OSS Alternative - Discover Top Open Source Alternatives to Popular Software

AI-Hypercomputer/maxtext

A high-performance, scalable JAX-based open-source library for training large language models on Google Cloud TPUs and GPUs.

Core Features

High-performance and scalable LLM training on TPUs/GPUs.

Supports popular LLM architectures like Gemma, Llama, DeepSeek, Qwen, and Mistral.

Facilitates pre-training and advanced post-training techniques (SFT, GRPO, GSPO).

Achieves high Model FLOPs Utilization (MFU) through JAX and XLA compiler.

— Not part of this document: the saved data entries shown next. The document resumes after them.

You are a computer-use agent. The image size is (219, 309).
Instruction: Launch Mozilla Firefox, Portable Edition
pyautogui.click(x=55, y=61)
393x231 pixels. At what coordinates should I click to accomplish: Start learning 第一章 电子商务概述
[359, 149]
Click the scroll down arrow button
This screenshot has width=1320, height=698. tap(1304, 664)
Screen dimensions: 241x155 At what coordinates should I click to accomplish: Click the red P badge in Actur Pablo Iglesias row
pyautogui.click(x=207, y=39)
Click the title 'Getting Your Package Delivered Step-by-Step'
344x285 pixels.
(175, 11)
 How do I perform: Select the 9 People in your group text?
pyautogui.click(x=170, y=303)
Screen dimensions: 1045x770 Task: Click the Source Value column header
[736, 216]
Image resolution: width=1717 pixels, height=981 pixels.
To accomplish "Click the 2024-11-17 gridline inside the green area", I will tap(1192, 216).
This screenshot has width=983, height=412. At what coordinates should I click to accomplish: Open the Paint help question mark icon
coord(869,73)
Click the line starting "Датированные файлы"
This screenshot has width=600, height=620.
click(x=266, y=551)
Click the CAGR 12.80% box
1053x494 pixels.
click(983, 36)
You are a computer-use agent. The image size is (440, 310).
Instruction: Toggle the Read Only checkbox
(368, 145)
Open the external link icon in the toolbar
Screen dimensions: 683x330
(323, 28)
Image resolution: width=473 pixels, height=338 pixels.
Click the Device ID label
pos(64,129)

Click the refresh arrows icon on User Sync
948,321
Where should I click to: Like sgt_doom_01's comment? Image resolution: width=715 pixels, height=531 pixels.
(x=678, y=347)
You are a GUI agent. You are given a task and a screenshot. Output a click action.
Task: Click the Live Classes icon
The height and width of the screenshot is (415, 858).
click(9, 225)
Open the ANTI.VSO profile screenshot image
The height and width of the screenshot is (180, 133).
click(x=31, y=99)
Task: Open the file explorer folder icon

Offers a 'decoupled mode' for local execution without GCP dependencies.

Quick Start

pip install maxtext

Detailed Introduction

MaxText is an open-source, high-performance, and highly scalable library written in pure Python and JAX, specifically designed for training large language models (LLMs) on Google Cloud TPUs and GPUs. It offers a robust framework for both pre-training and advanced post-training techniques like Supervised Fine-Tuning (SFT) and reinforcement learning methods (GRPO, GSPO). Leveraging the power of JAX and the XLA compiler, MaxText achieves exceptional Model FLOPs Utilization and tokens/second throughput across various scales, from single hosts to massive clusters, while maintaining simplicity. It serves as a foundational platform for developing ambitious LLM projects in both research and production environments.